When I was learning violin, my teacher told me to stop practicing for  a week or two when I got into a bad habit. He told me that trying to "undo" my bad habit isn't going to work because the more I think about it, the more I'll actually do it. It was better to forget what I was doing and to start over.

Recently, I'm beginning to think the same think with agile. Having development team do "devops" by using using "devops tool" such as Chef and not getting operation team involved during development isn't actually devops. During a "standup Scrum daily meeting" sitting down because the meeting is taking too long and it's too tiring to do it standing up is missing the point of "standup meeting".

To get an agile movement started, it's necessary to "accept" these practices at the beginning to get people involved, but it's necessary to stop these when the movement gets started because it really does more harm than good in the long run.
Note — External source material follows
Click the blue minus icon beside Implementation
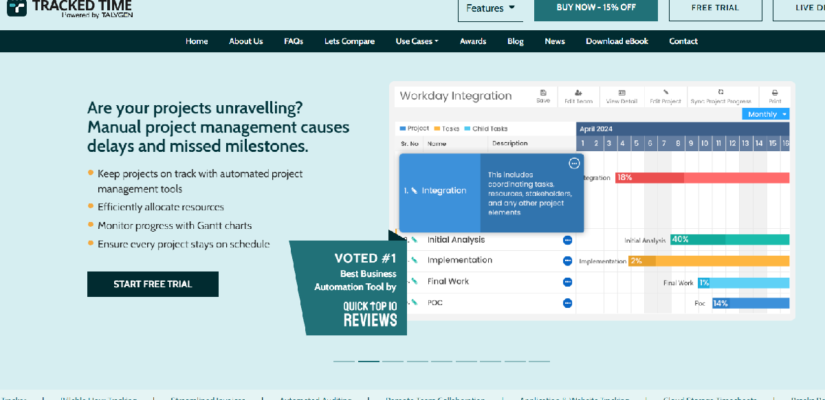The width and height of the screenshot is (825, 400). tap(567, 261)
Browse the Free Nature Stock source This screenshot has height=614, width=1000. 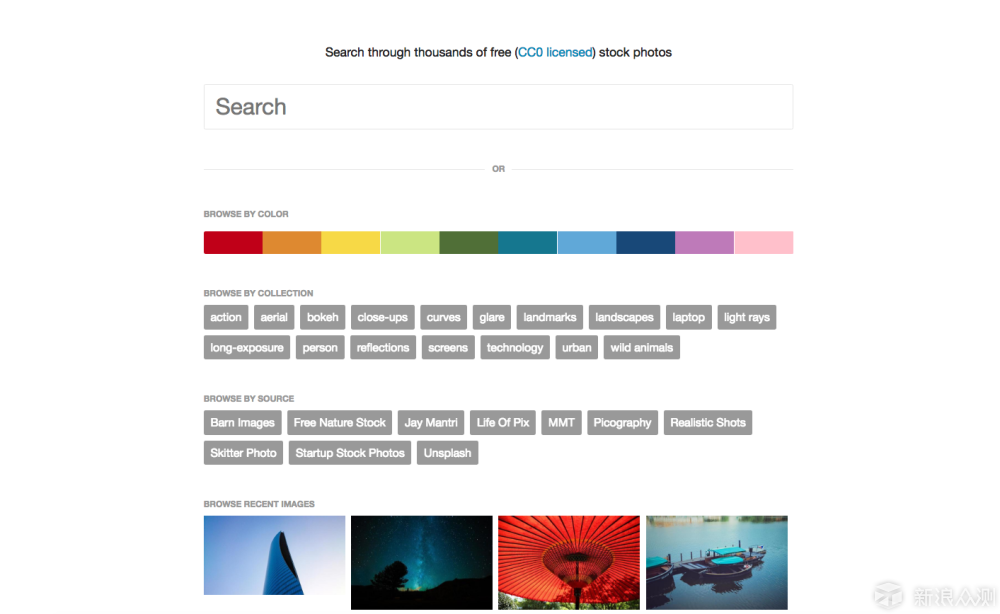pyautogui.click(x=340, y=423)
I think the big question is when it is best to stop these non-agile practices from being called "agile" or was it better to not accept these as being "agile" in the first place?

Saturday, June 15, 2013

Holding Study Groups

It's possible for a person to have agile mindself by himself/herself, but difficult for a project to become agile by oneself unless it's a one person project.

Having executive support, making everybody take classes on agile, promoting people to get agile certification are all good but they have only limited effect. I think it's because it's not too "fun" because they somewhat seems "forced" from somebody from higher up.
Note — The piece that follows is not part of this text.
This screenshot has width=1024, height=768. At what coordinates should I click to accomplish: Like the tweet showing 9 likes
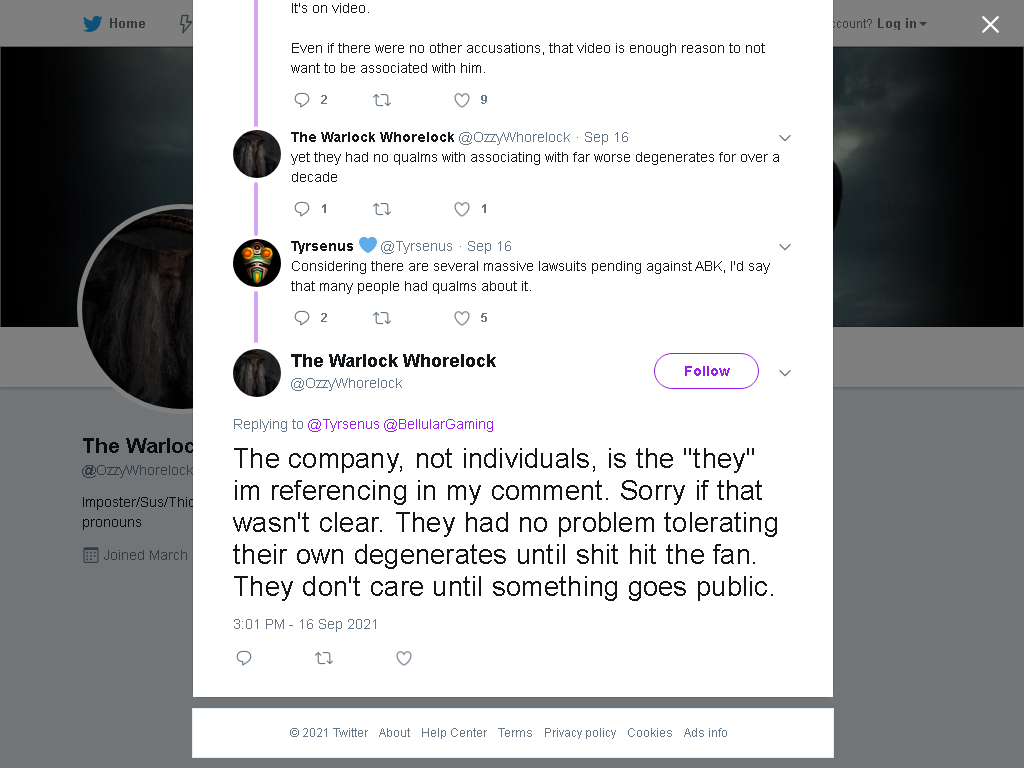point(462,100)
Agile is about people to "like" their work. If people only think of "kaizen" as a "work", there's not going to be too useful improvements. In such a circumstance, getting somebody to hold a study group maybe helpful. A study group is a voluntary gathering initiated by a member. The goal of a study group is just not to study with other but to increase community spirit so they would have similar thoughts. As such, a study group is not mandatory and is a mixture of study and play (often in form of going out to a drink afterward).

A company can promote study groups by allowing them to be held in a room at the company and compensation for activities (such as paying a little for members to meet outside the company.)

Monday, June 10, 2013

Moving beyond "Field of Dreams"

"Field of Dreams" is a terrific movie. If you haven't seen it, it's about a Iowa corn farmer who suddenly hear voice telling him that if he build it, he will come. Under threat of bankruptcy, the farmer plows his corn field to build a baseball field. The movie has a happy ending with people coming to watch baseball. Unfortunately, people don't hear voices too much. Building just based on a "dream" tends to lead to failure.

Nevertheless, I've seen so many companies following this path - "If you build it, it will sell". I haven't really seen any of these companies actually succeed, but they still hold this belief. Some have added "planning" - "If you plan it and build it, it will sell". This is true in some market, but I haven't seen any IT company succeed with this approach either because the market keeps changing.

It seems most human being don't have innate gift of knowing the right thing to build. We waste resources by building wrong things instead of being inefficient in our tasks. If a company is measuring utilization rate of their employee instead of trying to become a more of a learning organization, the company is actually wasting resources.

"Field of Dreams" is a good movie, but I'll rather bet on Lean Startup to start a business.